PostMessage on JUCE window

Hi all,

I’m trying to control a juce window by using the PostMessage() API of Windows. I did Spy++ on a window to see what messages are generated and I’m posting those to simulate a drag and drop movement but the window doesn’t respond to it. I’m wondering if JUCE queries the cursor position or simply works on Windows messages and that I’m missing something here.

Thanks

It’ll respond to messages same as any other win32 window… But drag and drop is quite complicate, involving COM objects and stuff, so probably a bit of a pain to try to emulate it via PostMessage(). What are you actually trying to do?

I’m trying to have onMouseDown() to be called on a juce EventListener when I do PostMessage() with WM_LBUTTONDOWN but it doesn’t get called. I’m trying to figure out what makes juce call that function.

Yes, but what are you actually trying to achieve? Why do you want to trigger this event? Simulating mouse-clicks is probably the worst possible way to communicate between processes.

We have a tool for visualization with an OpenGL window inside. We’re working on integrating closed-source applications and are in need of syncing three instances of this tool with the user input. Simply, when the user is controlling one view (panning, zooming, rotating etc.) we want other two be responding to this as well, doing the same interactions. To give more of a context, we have them one on top and are building a mask in one of the viewers and using it to combine the other two, making the parts with the mask transparent.

I hope this gives you some context for what I’m trying to achieve.

Wow, sounds like a tricky task! Have you tried using an event viewer to spy on the events caused by a real click, so that you can make sure you’re copying them correctly?

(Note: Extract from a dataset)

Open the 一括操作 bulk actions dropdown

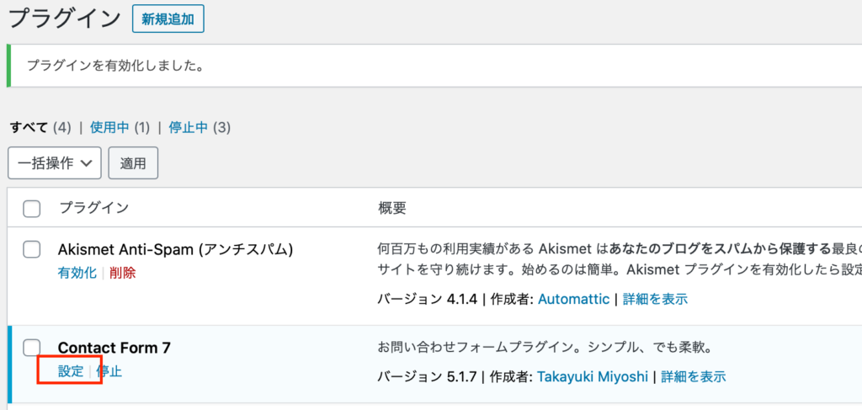tap(55, 163)
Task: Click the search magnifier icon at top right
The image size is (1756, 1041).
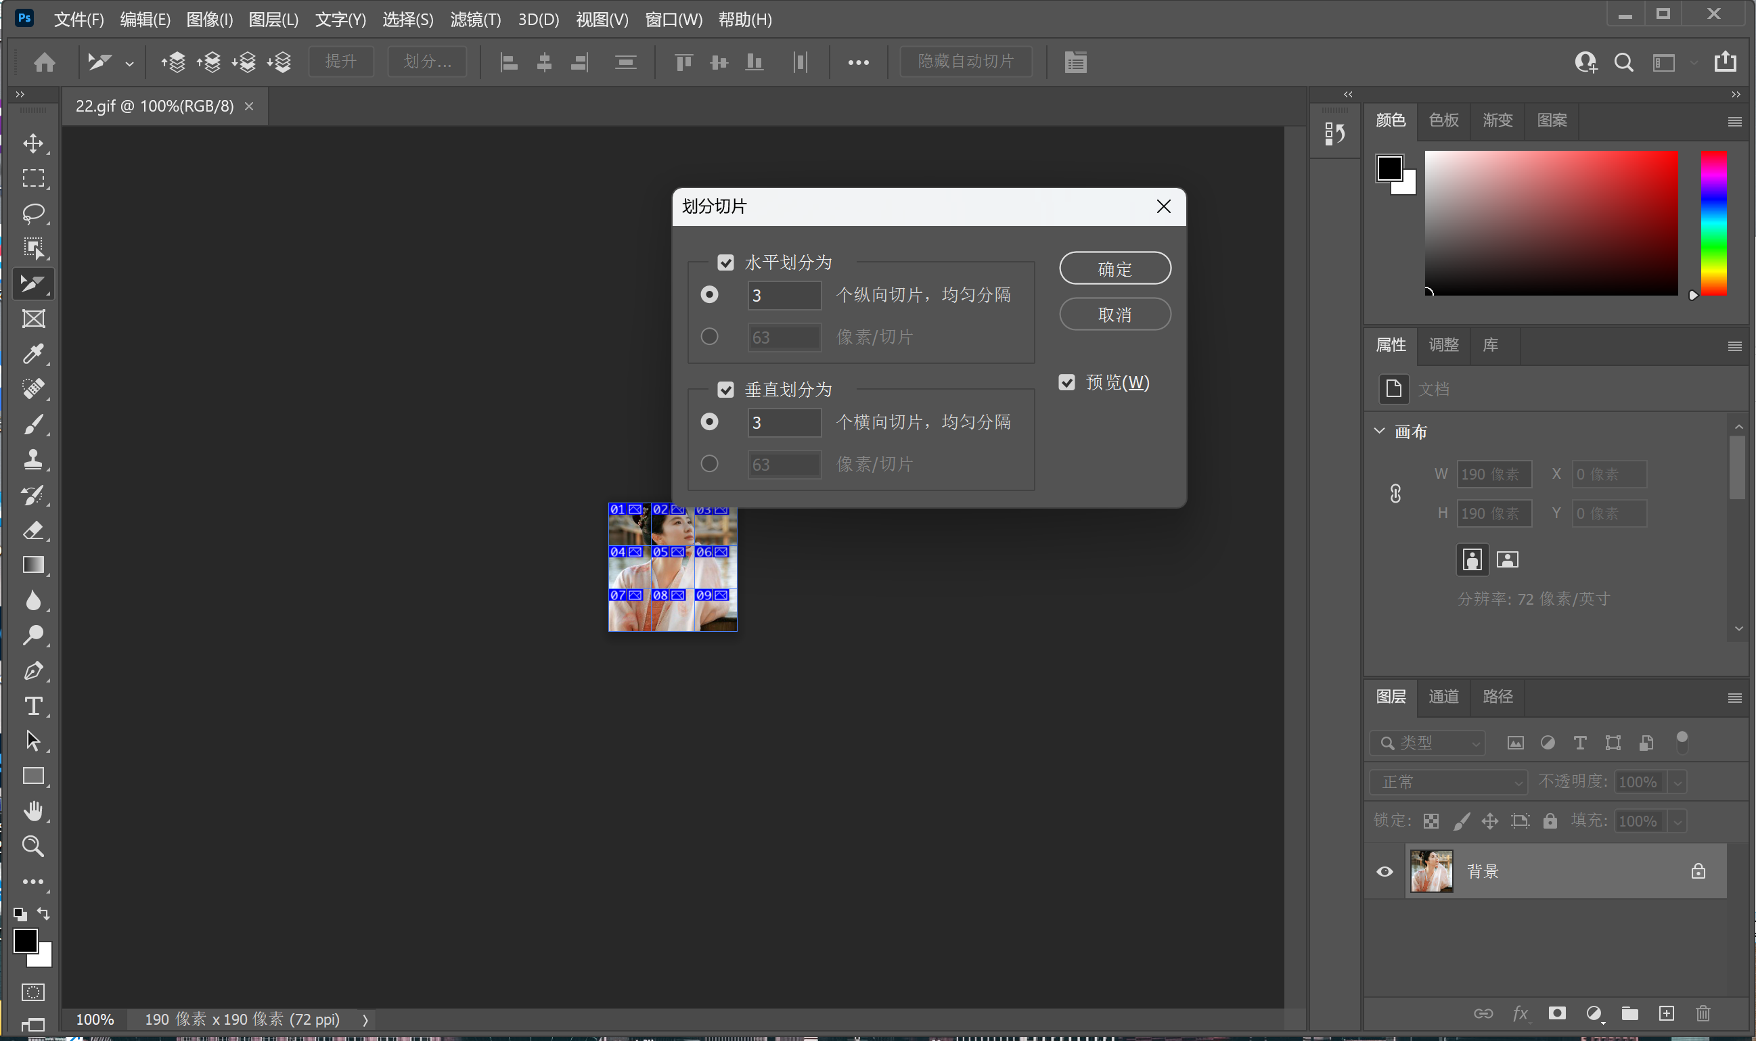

I did. That’s why I was wondering if there are other things that involve a click response to be generated, like whether JUCE queries the actual mouse position to figure out if its really in the window etc. I had it not working for a lot of other applications too, so its not a surprise that it doesn’t work in this case but I’m trying to generalize it to whether there is something common that is done in the applications where postmessage() doesn’t work.

I haven’t tried this tool, but it’s description made it sound like it might be helpful to you…

http://www.codeproject.com/KB/winsdk/messagespy.aspx

That’s quite possible, it does check the mouse position in a few places. It might also be checking whether its process is actually the foreground process too, and there’s also the idea of mouse-capture - if another window has the mouse-capture, then it won’t be able to get any drag events. It’s all a bit of a minefield, I’m afraid!